Discovery of four cuneiform tablets at Hazor has strengthened archaeologist Amnon Ben-Tor's belief that he may be on the verge of finding the first Bronze Age royal archive ever to be excavated in Israel. "We're in the bank," he says, "Whether there's any money in it remains to be seen."

In the 1950s archaeologist Yigael Yadin found a cuneiform tablet during his excavations at Hazor, in northern Israel, raising hopes that an archive might be discovered at the site. Part of a bilingual Sumero-Akkadian dictionary, the tablet suggested the existence of a scribal school and an archive at Hazor. The four new tablets were found inside the ruins of a palace complex where a royal archive presumably would have been located. Two of the tablets deal with the shipment of commodities; one is a school exercise in multiplication; and the fourth is a letter from one person to another complaining about the untruthfulness of a mutual acquaintance.

Ben-Tor, of the Hebrew University of Jerusalem, now believes there may be two archives. Two of the tablets date from the Middle Bronze Age (2000-1600 B.C.) and the other two from the Late Bronze Age (1600-1200 B.C.). He believes it is unlikely that a single archive would have been used for such a long time. Furthermore, there are indications that the architectural remains being exposed are not of one palace, as he had believed, but of two, one Middle Bronze Age and the other Late Bronze Age.
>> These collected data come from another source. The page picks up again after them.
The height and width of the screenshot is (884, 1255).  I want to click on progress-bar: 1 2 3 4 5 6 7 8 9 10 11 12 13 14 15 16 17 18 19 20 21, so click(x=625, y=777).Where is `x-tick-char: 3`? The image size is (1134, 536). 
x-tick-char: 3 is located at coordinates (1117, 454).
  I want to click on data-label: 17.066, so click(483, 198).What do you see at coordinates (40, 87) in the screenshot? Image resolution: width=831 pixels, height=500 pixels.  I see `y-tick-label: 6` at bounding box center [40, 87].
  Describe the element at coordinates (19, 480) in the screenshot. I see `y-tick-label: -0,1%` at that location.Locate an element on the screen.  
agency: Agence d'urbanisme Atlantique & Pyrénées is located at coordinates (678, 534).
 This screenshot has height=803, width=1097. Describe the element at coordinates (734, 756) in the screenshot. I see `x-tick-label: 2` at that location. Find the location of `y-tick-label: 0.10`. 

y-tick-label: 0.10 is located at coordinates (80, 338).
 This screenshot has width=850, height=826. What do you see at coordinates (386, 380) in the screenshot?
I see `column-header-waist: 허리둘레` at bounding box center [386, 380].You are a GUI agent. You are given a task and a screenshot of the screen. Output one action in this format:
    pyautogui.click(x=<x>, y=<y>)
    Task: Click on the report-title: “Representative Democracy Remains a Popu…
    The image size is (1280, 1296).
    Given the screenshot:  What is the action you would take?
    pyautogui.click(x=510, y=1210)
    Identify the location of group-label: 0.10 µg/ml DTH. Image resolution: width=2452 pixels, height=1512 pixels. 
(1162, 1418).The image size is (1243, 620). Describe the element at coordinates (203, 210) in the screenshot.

While numerous royal archives have been found in ancient Mesopotamia and Egypt, no such discovery has been made in Israel. Particularly intriguing would be a Late Bronze Age archive dealing with events from the period of the initial Israelite settlement in Canaan, ca. 1200 B.C. The Book of Joshua (11:1-11) records the Israelites' victory over the Canaanite city-state of Hazor, which is described as "head of all those kingdoms," culminating in its destruction by fire. The last Canaanite palace at the site is buried in a thick layer of ash.

Also found was a one-foot-tall bronze figure of a male Canaanite deity holding up a hand in a gesture of blessing. Other finds included bull statuettes, a sword, scale armor, and a battle-ax.